Start of Extracted data
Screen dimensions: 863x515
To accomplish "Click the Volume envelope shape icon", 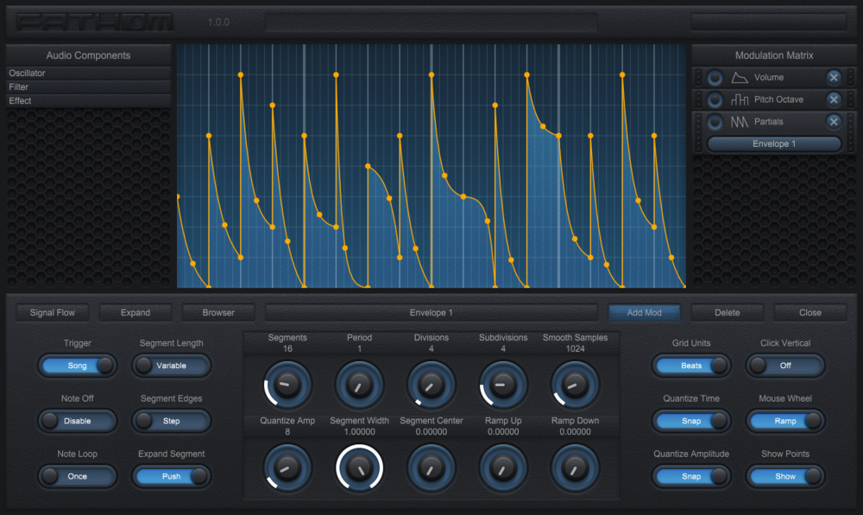I will (740, 78).
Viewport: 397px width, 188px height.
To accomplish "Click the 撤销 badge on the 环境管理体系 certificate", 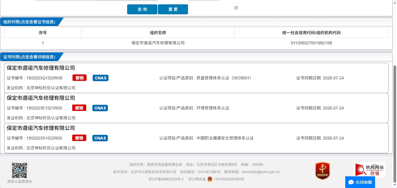I will 79,108.
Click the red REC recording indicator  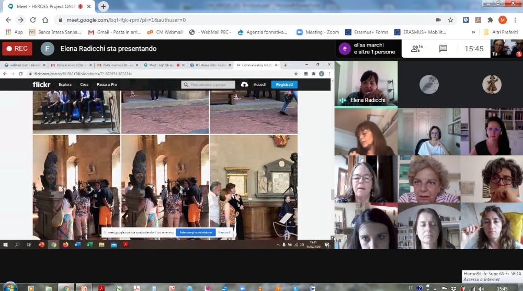coord(17,49)
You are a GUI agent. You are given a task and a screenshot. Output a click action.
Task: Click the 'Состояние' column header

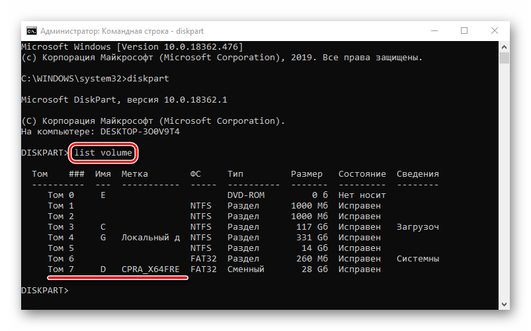click(x=362, y=174)
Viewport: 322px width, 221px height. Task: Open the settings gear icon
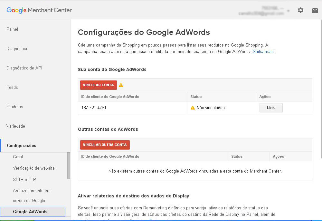click(300, 10)
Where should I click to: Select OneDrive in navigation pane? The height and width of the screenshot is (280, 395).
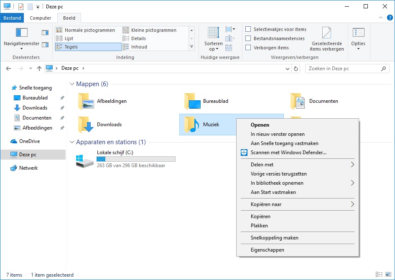(29, 141)
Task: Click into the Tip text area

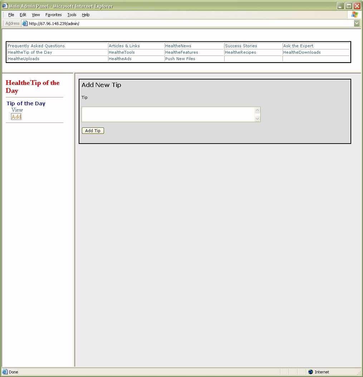Action: [168, 114]
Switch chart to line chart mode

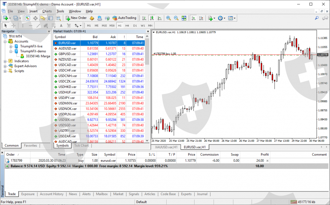(x=159, y=18)
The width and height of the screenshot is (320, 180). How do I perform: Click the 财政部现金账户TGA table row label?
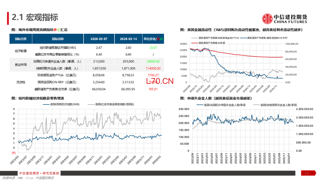(57, 75)
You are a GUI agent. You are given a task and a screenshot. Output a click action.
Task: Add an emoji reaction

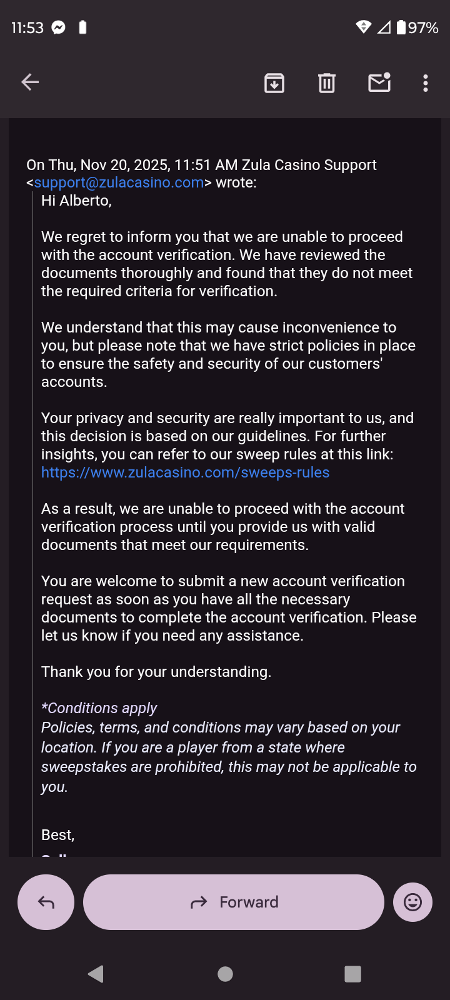pos(413,902)
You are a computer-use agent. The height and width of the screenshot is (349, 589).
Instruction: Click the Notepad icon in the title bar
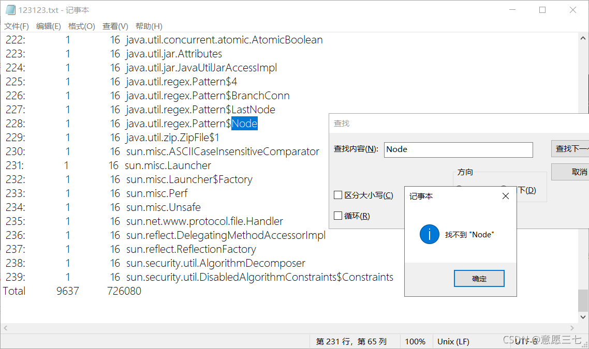(10, 10)
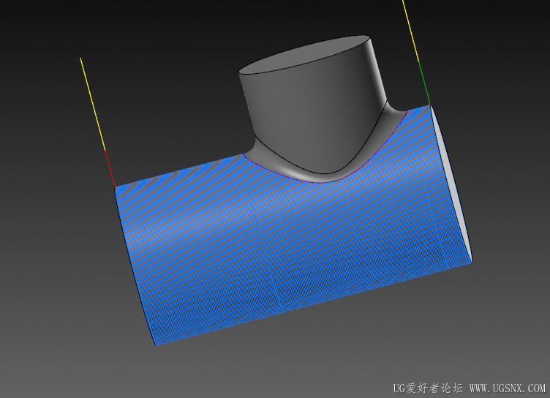Click the right yellow tool axis line
Screen dimensions: 550x398
410,31
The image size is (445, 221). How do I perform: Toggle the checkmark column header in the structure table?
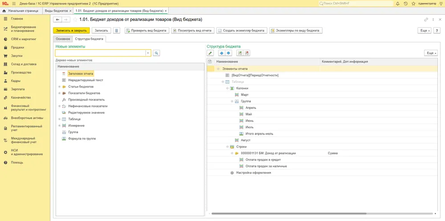(x=210, y=61)
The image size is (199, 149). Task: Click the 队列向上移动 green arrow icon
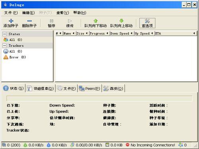click(x=121, y=21)
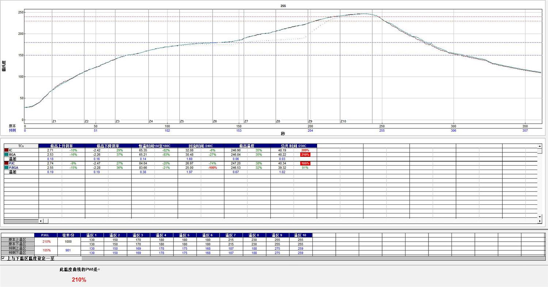Viewport: 548px width, 287px height.
Task: Edit the predicted 温区 9 value 275
Action: pos(277,249)
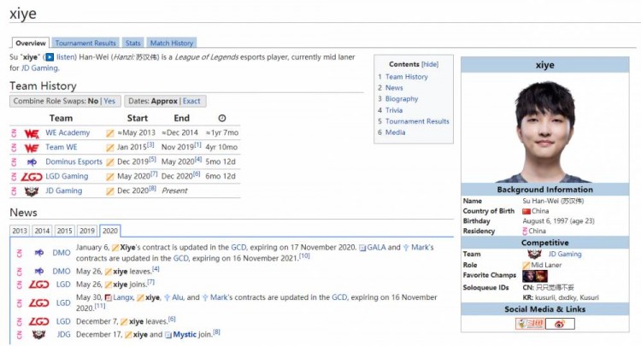The height and width of the screenshot is (346, 641).
Task: Open the Weibo social media icon
Action: click(560, 324)
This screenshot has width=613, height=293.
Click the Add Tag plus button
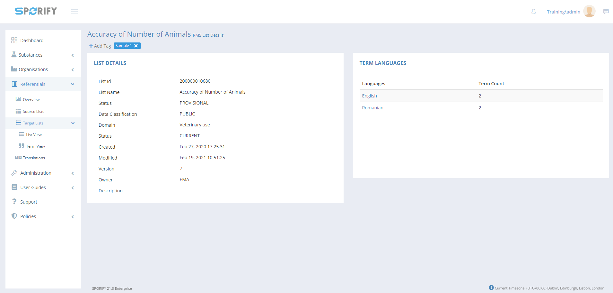[91, 46]
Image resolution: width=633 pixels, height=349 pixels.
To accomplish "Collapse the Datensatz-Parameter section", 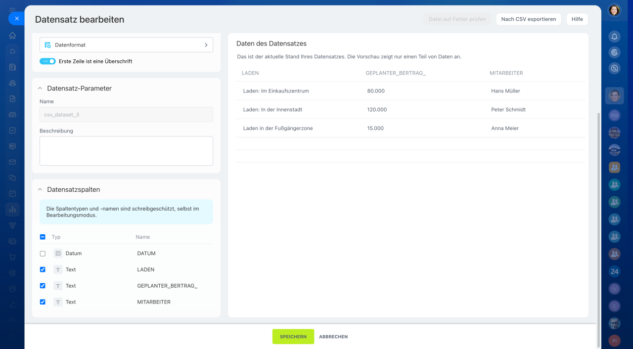I will tap(40, 88).
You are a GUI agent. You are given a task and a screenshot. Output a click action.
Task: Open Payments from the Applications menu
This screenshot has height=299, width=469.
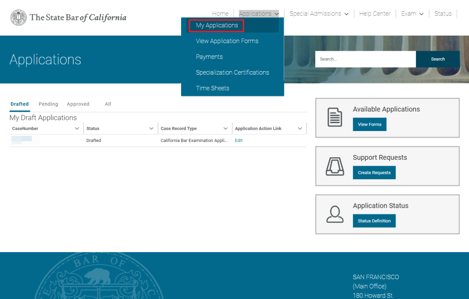[209, 57]
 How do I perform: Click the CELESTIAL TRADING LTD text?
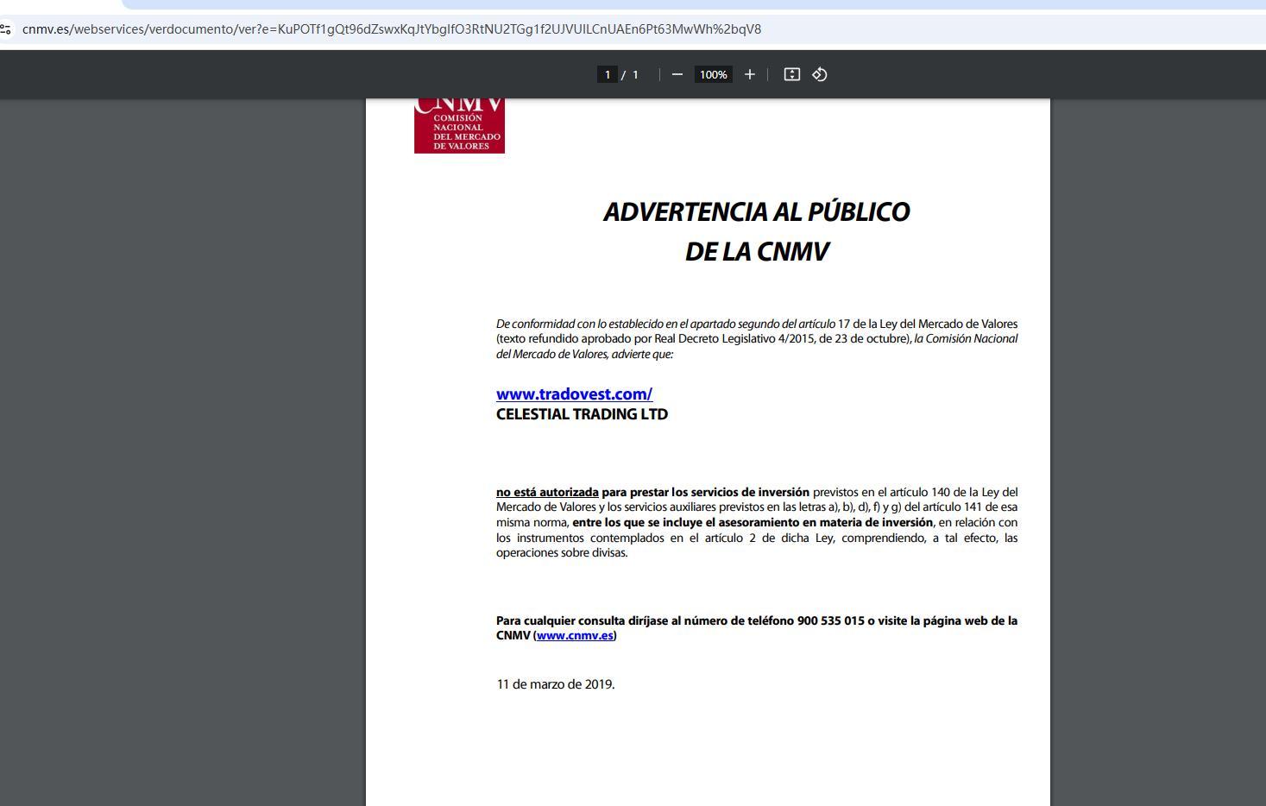click(x=582, y=414)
End of Extracted data
• Exercise objective: Using the records above, extract exactly and only the lines from the one with "How do I perform: Click the CELESTIAL" through the final line, inclusive, leaving out pictures.

• Exercise output:
 How do I perform: Click the CELESTIAL TRADING LTD text?
click(x=582, y=414)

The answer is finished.